Ms Jacky said mentorship and leadership events like the First Nations UNLIMITED Summit are "really, really important".

"I think these forums play a very large part in in enabling many Aboriginal and Torres Strait Islander peoples across our nation to come and hear from other Aboriginal and Torres Strait Islander peoples that have come from different pathways, achieving different things, but in their own right, having a remarkable contribution to the nation," she said.

"I'm really a strong believer that you can't be what you can't see. I think that's the value that these forums bring to that - inspiring, but also providing very distinct, clear messages to the upcoming young leadership cohorts.

"We can set a benchmark even above the bar that's been achieved today. It's always absolutely delightful to see younger people coming in, with such talent and such ambition and drive, but still underpinned by the really old values that our cultures bring, such as that collective obligation to our mob, and those social justice values that underpin a lot of the passion that we bring."

Ms Jacky also stressed the importance of having Aboriginal and Torres Strait Islander women in visible positions of leadership "because of the intersectional barriers that as Black women we face distinctly in our careers".

"It's very important that these forums have a very good representation of Aboriginal and Torres Strait Islander women," she said.

If there was one message people take away from what Ms Jacky will have to say at the UNLIMITED Summit, she hopes it's that "we're stronger as a collective and that our culture is based on us being as a collective".

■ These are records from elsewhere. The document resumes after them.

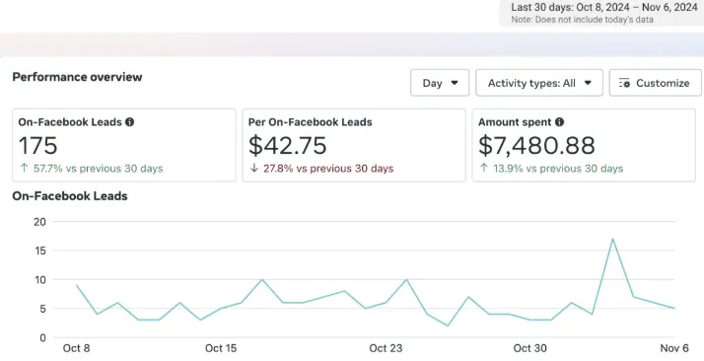Open the Customize button
This screenshot has width=704, height=361.
[x=655, y=83]
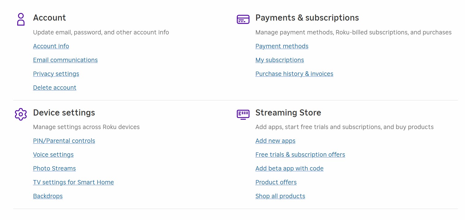Select the Delete account link

coord(55,88)
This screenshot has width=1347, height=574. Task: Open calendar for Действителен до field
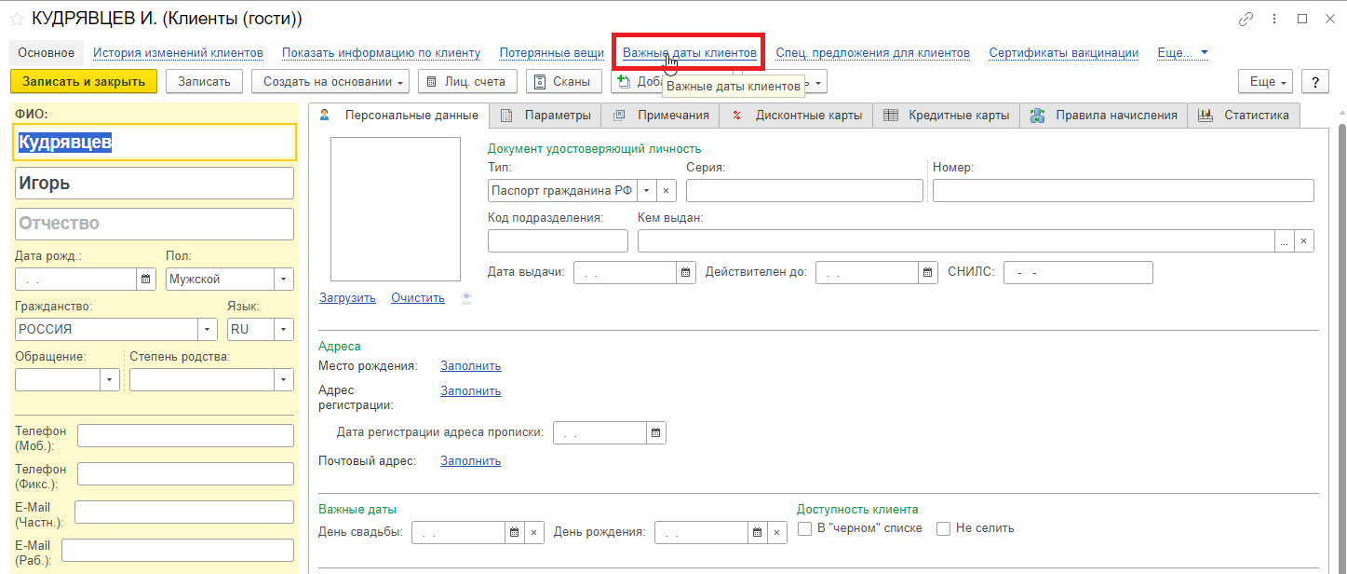pos(927,272)
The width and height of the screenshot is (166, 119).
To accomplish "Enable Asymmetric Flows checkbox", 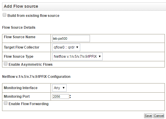I will click(x=6, y=64).
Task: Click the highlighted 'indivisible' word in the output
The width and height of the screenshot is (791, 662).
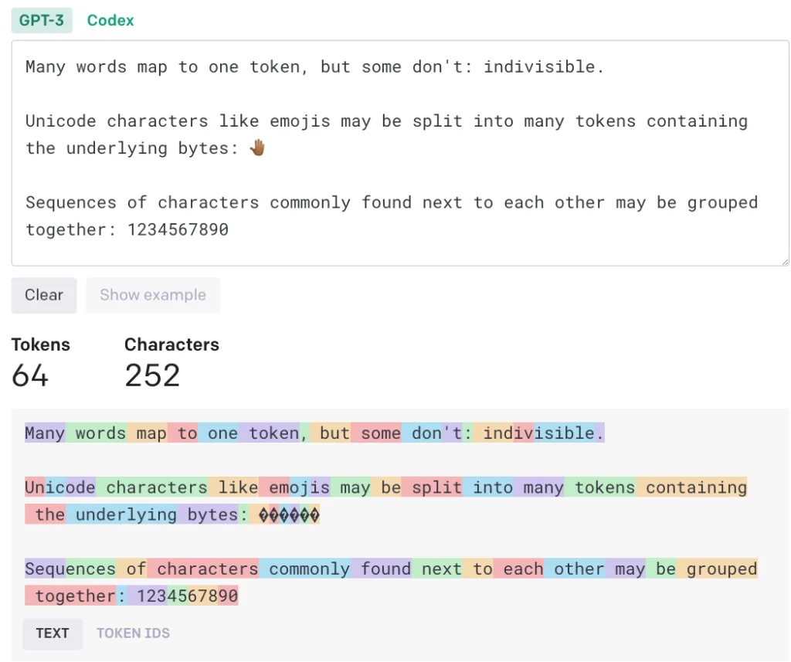Action: pyautogui.click(x=539, y=433)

"When we are referred to as leaders or leadership, or we have these conversations, what ties us in these spaces is that we belong to our people," she said.

"That is very distinct from the Western concept of being a leader or leadership. That is one of the unique strengths that we bring to all the areas that we work in, regardless of what it is.

"We are innately brought into this world and we have been nurtured, most of us, to be responsible and accountable back to our mob. And we need to use that as our comfort and strength, even though it's difficult at times, because that's what sets us apart."

The importance of connections

In terms of what she would like to see happen in the future, Ms Jacky said it is important to remember "transformative change comes through relationships".

"I think as Aboriginal, Torres Strait Islander people, we peoples, we are the best at connections and relationships. Our cultures and kinship systems are based around sorting each other out from the very first time we meet each other.

"That's got to be an enduring feature of our First Nations leadership moving forward; that continuous focus on connection and collective benefit."

Ms Jacky described this focus as being strongly connected to "traditional core values that our grandparents handed down, and that we will hand down to our grandchildren".

"We need to keep that at the real core of the work that we do, regardless of the spaces that we walk into and some of the spaces our young, Aboriginal, Torres Strait Islander people are walking into are remarkable - spaces you would not have thought a decade ago," she said.

"We've got some magnificent young people doing some brilliant work. What I'd love to see is that they take some of their mob's values - some of the old values - and still have that as very present. That is what keeps them anchored in being real strong Blackfellas in those spaces, leading those spaces."